▶ [GIVEN INSTRUCTION]
Lay out the lines from the one containing "Point to the page number 16 (x=40, y=285)" through the one containing "Click the bullet", inclusive, as a Markdown table with the columns Row and Line, numbering each line and leaving out blank lines.

▶ [DATASET EXCERPTS]
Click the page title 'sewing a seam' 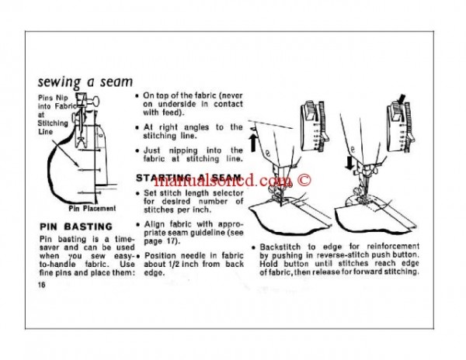(x=85, y=81)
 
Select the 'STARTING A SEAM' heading (x=187, y=178)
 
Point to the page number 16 (x=40, y=285)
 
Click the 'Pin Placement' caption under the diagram (x=92, y=208)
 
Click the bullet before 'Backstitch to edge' (x=254, y=246)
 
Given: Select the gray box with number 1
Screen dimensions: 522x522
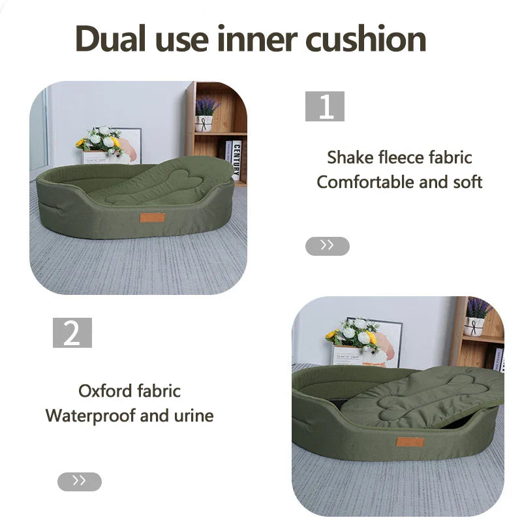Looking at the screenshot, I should click(324, 106).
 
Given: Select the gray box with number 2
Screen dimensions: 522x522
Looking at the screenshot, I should click(72, 333).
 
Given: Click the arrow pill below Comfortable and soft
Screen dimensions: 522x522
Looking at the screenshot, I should click(328, 246).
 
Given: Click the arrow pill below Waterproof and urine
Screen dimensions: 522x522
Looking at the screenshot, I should click(80, 482).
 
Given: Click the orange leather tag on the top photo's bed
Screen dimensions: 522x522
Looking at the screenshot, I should click(151, 217).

▶ [FULL ANSWER]
| Row | Line |
|---|---|
| 1 | Point to the page number 16 (x=40, y=285) |
| 2 | Click the 'Pin Placement' caption under the diagram (x=92, y=208) |
| 3 | Click the bullet before 'Backstitch to edge' (x=254, y=246) |